Simply as an acronym, STEM doesn’t move my soul, but it doesn’t give me any ulcers, either. It’s the equivalent of folks in the South referring to a group as “y’all” in order to address them all at once, and with commonalities presumed. It’s efficient, bordering on charming.
It’s the “pipeline” piece that creases my brow. If we are to have STEM professionals in the adult world, then there needs to be some kind of preparation for them. Insert, somewhere in here, a literature review for a doctoral dissertation in science education to describe this process, its shortcomings, and what we might propose to do about it. Somewhere there is the output of these science professionals, and somewhere back in time there are those same individuals as children. The question of “How do we get more qualified STEM professionals” is echoed as “How do we get more kids to fit into the other side of the tube?” And, “How do we get them to stay in there until they get to the other side?” The vision of the pipeline is one in which we make that proverbial tube both wide and long enough, create the right amount of pressure, and assure ourselves that there is as little possibility of leaking as possible. This is where I have my problem.

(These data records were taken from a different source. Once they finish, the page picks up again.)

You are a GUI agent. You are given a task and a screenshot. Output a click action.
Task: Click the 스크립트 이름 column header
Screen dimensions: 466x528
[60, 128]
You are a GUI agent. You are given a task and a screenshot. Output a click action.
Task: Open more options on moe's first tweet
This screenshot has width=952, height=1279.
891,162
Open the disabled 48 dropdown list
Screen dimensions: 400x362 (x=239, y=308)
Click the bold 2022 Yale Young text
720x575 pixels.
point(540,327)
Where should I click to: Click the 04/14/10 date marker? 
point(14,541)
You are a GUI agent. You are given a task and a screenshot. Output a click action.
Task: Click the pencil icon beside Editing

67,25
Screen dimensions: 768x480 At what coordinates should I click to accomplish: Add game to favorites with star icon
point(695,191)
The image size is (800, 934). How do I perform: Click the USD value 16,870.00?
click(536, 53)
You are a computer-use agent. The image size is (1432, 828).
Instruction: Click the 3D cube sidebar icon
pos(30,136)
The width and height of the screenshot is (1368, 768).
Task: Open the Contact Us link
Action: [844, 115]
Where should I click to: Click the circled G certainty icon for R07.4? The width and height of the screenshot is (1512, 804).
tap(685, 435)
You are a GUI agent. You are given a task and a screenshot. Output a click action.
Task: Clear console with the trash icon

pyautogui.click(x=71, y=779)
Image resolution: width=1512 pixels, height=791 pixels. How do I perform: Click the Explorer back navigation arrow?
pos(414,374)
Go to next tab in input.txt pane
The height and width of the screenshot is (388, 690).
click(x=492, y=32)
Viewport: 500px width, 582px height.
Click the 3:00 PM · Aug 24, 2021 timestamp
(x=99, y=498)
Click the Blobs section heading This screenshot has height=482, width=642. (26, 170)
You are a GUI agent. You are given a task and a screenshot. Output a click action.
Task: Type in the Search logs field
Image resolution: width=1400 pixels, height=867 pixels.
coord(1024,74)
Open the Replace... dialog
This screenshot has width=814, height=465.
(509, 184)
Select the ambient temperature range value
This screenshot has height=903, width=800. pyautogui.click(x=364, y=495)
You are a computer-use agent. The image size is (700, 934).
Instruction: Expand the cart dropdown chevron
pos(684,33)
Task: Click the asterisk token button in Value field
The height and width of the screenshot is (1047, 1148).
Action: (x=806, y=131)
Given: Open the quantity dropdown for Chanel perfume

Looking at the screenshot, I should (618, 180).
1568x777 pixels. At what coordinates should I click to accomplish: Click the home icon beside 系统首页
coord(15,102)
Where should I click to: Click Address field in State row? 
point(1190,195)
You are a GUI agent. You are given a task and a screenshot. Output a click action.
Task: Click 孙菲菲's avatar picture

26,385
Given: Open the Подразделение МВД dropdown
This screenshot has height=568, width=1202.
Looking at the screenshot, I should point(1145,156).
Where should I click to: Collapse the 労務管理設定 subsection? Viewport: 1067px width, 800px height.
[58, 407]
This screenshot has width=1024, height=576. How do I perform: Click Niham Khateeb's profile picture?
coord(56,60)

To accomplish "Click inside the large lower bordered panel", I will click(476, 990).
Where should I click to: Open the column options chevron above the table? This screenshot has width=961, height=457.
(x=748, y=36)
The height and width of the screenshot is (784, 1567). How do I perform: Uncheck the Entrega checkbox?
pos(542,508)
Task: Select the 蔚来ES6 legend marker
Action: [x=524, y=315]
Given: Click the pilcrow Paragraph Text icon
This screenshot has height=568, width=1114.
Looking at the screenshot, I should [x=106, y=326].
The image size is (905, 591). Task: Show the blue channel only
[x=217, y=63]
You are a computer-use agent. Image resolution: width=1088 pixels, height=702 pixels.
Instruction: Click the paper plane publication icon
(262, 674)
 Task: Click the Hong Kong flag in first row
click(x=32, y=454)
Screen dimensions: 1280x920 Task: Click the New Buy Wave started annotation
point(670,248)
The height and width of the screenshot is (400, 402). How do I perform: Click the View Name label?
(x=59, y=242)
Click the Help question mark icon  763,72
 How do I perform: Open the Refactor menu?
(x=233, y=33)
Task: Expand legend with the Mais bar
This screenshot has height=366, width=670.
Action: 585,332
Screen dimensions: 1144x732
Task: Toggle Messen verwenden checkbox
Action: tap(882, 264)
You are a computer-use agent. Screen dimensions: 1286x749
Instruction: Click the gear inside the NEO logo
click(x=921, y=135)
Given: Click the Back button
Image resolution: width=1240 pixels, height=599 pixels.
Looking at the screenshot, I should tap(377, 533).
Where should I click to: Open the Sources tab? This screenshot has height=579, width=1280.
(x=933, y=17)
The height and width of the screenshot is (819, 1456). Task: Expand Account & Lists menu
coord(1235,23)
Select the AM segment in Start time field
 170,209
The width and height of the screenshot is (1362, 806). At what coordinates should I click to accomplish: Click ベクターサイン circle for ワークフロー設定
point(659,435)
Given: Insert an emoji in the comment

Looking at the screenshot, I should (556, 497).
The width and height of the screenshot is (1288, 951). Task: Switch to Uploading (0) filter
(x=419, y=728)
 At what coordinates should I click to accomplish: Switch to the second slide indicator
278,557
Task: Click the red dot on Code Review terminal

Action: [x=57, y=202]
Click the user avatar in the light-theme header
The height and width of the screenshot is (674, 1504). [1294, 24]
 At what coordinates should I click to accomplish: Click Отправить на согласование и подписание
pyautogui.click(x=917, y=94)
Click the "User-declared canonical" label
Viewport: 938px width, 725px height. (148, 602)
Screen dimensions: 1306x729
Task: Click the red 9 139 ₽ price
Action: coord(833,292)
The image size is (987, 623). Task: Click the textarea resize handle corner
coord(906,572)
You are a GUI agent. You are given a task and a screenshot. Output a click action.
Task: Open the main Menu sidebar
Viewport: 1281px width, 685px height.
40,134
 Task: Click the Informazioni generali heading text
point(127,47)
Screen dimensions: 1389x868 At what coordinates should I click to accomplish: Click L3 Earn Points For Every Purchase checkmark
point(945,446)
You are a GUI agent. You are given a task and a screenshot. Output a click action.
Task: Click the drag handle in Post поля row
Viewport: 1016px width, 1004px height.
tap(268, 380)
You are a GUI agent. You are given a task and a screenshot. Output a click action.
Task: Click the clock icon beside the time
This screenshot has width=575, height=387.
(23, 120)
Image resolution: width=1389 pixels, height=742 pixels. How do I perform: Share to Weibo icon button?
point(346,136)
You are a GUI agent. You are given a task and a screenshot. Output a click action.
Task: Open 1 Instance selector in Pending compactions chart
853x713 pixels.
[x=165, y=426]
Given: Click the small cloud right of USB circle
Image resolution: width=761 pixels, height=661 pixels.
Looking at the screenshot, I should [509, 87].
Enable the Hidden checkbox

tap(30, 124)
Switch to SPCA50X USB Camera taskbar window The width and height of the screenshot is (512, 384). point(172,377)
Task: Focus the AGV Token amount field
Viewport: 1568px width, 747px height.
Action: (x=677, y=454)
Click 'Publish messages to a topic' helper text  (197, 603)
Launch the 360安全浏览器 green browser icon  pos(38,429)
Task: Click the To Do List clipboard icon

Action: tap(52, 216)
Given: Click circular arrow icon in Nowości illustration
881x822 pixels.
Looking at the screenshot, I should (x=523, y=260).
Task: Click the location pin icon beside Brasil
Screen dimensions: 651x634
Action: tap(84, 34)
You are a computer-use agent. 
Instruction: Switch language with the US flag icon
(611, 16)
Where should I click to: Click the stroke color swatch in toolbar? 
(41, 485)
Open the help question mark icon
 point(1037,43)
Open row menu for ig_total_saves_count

I have a really clear image of pipes. My dad, himself an engineer, always admired culverts as we drove on logging roads when I was a kid. A good culvert preserves a dirt road by maintaining a flow of water from one side to the other. It keeps things clean and orderly, prevents erosion and keeps the status quo of the road in tact. Other pipes twist and turn under the ground and by the miracle of fluid dynamics displaces water from one place to another. We make sure that the pipe is clear of debris and the joints are sealed, and everything works out. We don’t even have to see what’s happening inside those pipes.
Pipes are what we use to drain wastewater or to transport petroleum. Pipes are the rudimentary and passive pathways that get fluids from point A to point B. With the right engineering and cross sectional area, pipes move seawater, sludge, or sewage. The thing is, the pipe and the fluid don’t really do anything. Water, or whatever else you put in a properly designed pipe, is practically predetermined to come out on the other end. Pipes are wonderful at getting out what you put in.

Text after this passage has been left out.